The present case in America, where socialism has been sold as a bad idea, is not a revival of socialism, but a massive correction of a very large error--a super leveraging game gone wild. However, most OECD countries as well as other large economies (Russia, China, India, Brazil and OPEC countries) have a stemmed state intervention system in place as they subscribe to a progressive, evolutionary approach. Sweden, for example, is a highly advanced country with a competitive labor market, world-class products and a respectable social security net for its citizens. The American system is hardly free of state intervention, albeit in the form of often conflicting or confusing laws, the dual federal and state stifling layers of regulation, and a massive litigation and lobby machine to stitch up a fluid scene.

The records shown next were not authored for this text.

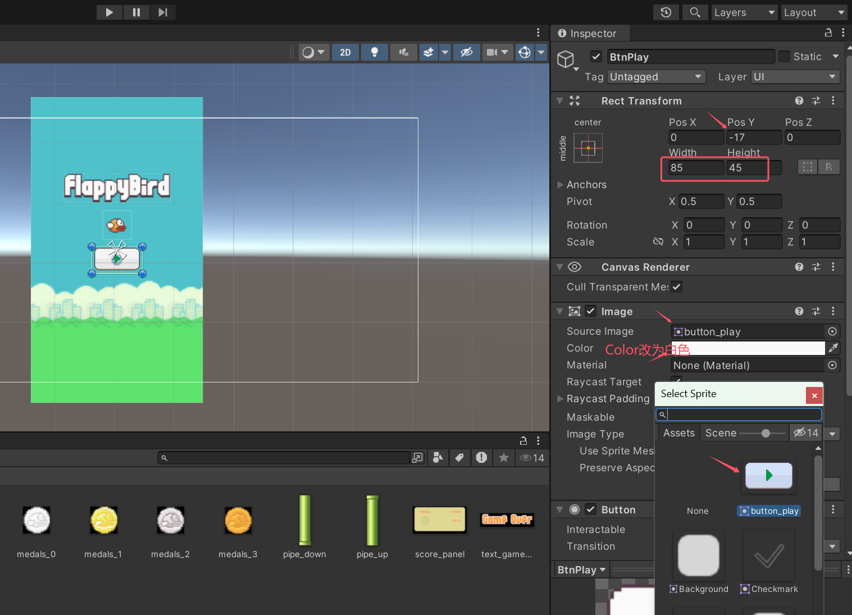
Task: Open the Gizmos globe icon
Action: pos(525,52)
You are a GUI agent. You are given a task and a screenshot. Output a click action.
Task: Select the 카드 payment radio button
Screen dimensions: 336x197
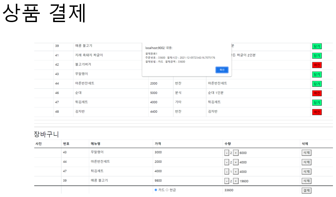[156, 190]

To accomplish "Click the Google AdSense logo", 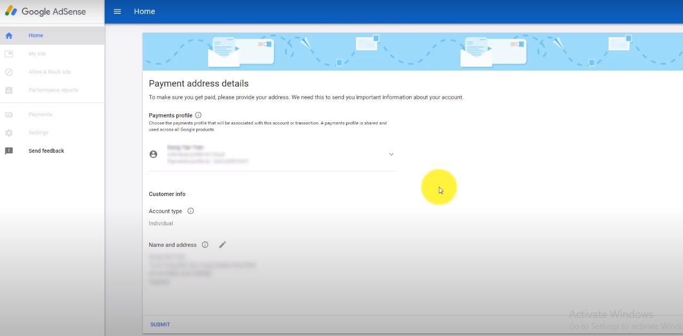I will pos(45,11).
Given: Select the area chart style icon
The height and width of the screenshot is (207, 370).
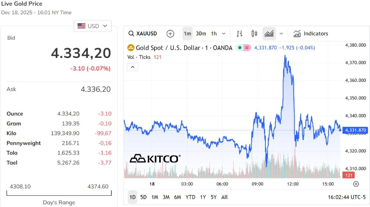Looking at the screenshot, I should [x=269, y=34].
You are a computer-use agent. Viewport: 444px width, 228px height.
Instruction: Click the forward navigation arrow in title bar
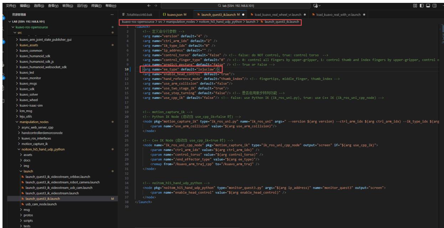click(x=155, y=5)

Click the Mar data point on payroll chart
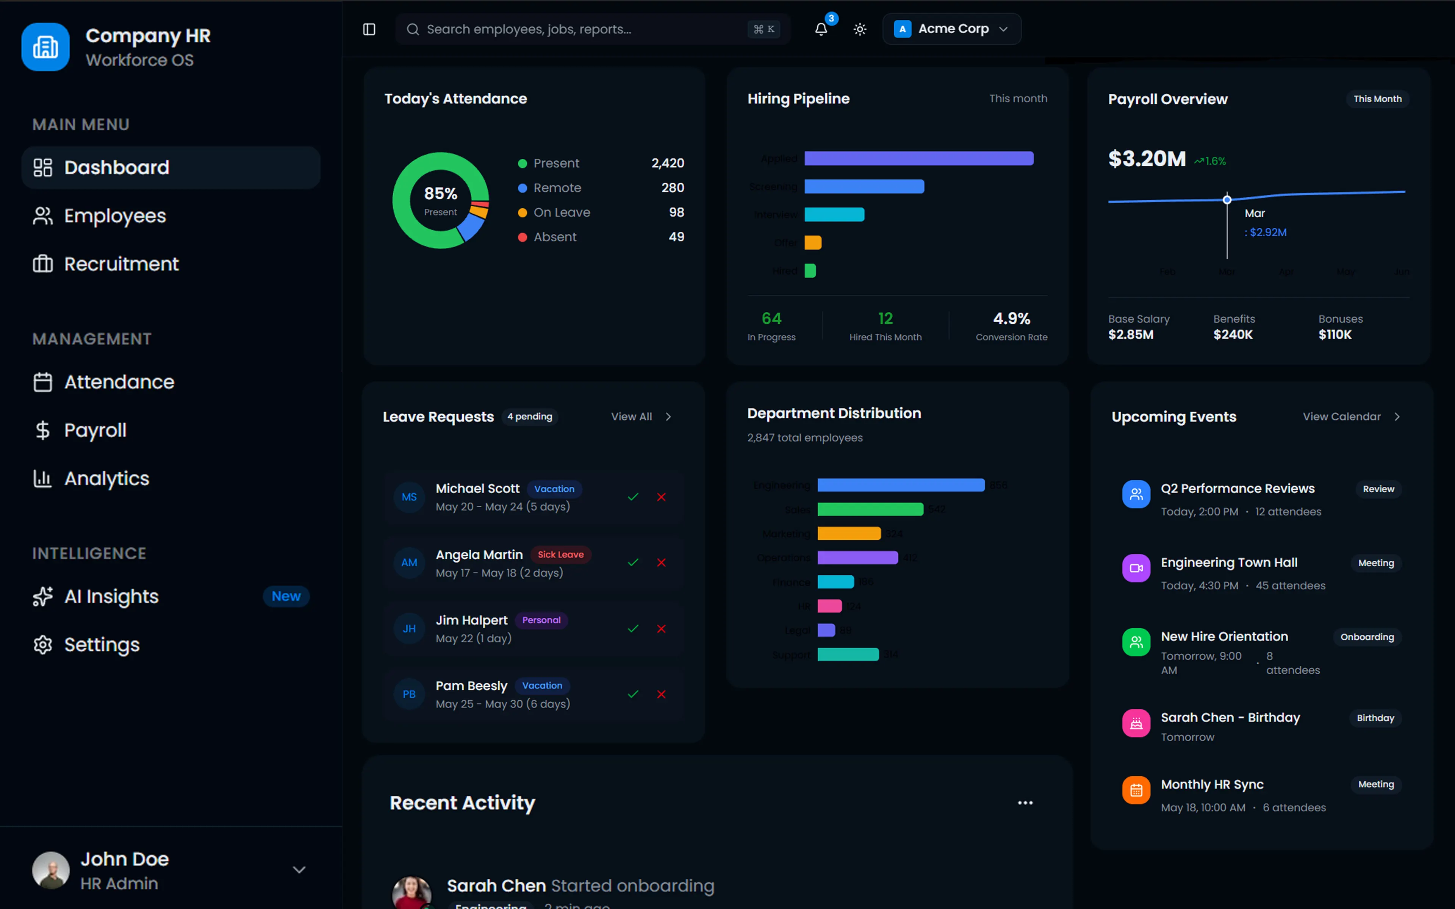[1227, 200]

The exercise in progress by Uncle Sam is simply a very large and costly de-leveraging project to control further damage. Alas it might appear as a transformation from financialization of markets to socialization of finance. But a root-and-branch restructuring, it is not as American statesmen insist on their narrow interpretation of “life, liberty and pursuit of happiness”-- a need for a fix for a trickle down, from-the-top version of a skewed supply-side doctrine. Adam Smith’s invisible hand is merely engaged in shifting very large amounts of debt from the private sector to the public sector, all without changing the regulatory circuits. But how will it all be paid back? Will American financiers truly lend more money to the same defaulters, as a kind of patriotic move to restart the economic engine or help borrowers to pay back the older debt? Or is it more realistic to expect a “me too” tsunami of rescue demands from other sectors of American business--from airlines, automakers, shipbuilders and textile producers or farmers and truckers that will loudly complain about their poor state of affairs or high fuel costs? And what is to stop cries for subsidized deals in the healthcare sector, a national health insurance program, Hollywood or Las Vegas casinos with lower number of visitors?

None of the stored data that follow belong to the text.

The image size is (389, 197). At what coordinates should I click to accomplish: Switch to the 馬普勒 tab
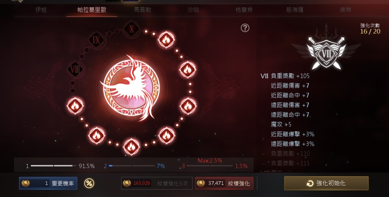click(x=142, y=9)
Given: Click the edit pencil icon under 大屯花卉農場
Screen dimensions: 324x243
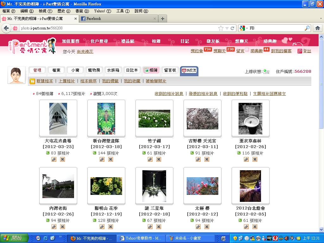Looking at the screenshot, I should [54, 159].
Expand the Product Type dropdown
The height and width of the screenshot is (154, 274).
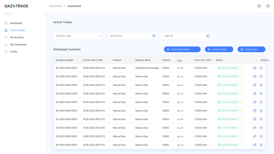tap(78, 36)
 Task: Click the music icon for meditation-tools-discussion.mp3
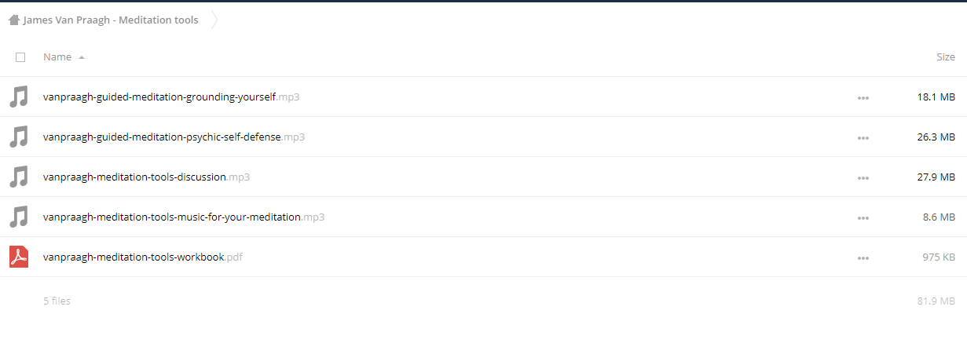tap(19, 177)
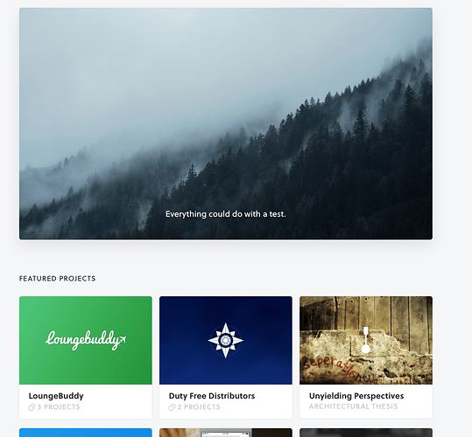This screenshot has width=472, height=437.
Task: Click the foggy forest hero image
Action: pyautogui.click(x=226, y=124)
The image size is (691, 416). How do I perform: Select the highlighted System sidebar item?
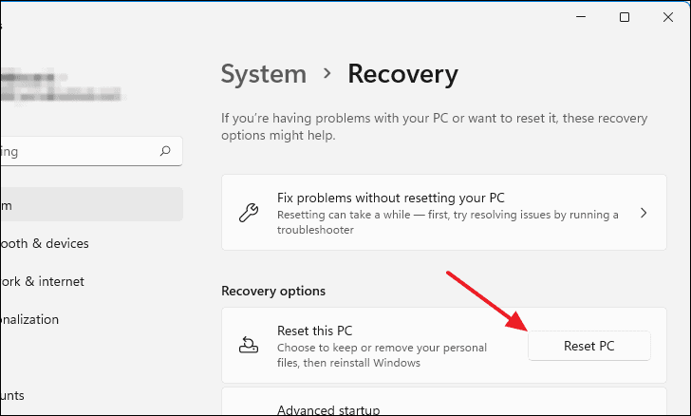91,204
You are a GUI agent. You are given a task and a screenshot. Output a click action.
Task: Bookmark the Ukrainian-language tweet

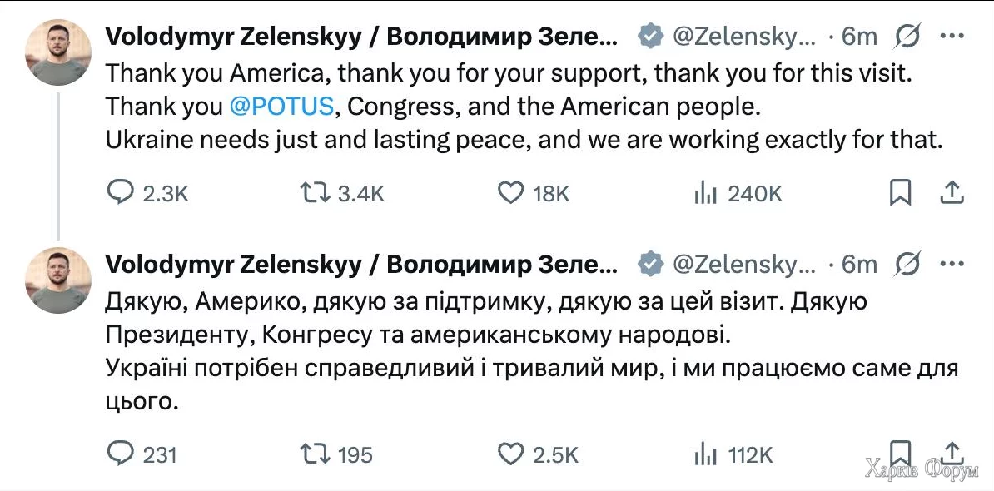pyautogui.click(x=900, y=452)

However, the most fascinating observation of American episodes is the inherent contrast with the era of 1929 and 1930’s. In those days, the developed world financed the developing world, be it with aid or trade. In these modern times of consumption led boom and bust, the tables are turned. Money from developing countries (China, Russia, Saudi Arabia and Kuwait) will ultimately buy American bonds and finance the ride of financial convulsions in the developed world. Decades spent in both the developed and developing countries (former USSR, Eastern Europe, Turkey, Asia) and their financial meltdowns lead me to suppose this tempest shall trigger a familiar shift of paradigm in economic models and defined management systems. However, and in this era of political cross dressing, the trillion-dollar sticker price might well be the opening flutter in a poker game-- where the deck is rigidly stacked against the ordinary citizen as the U.S. dollar will massively devalue.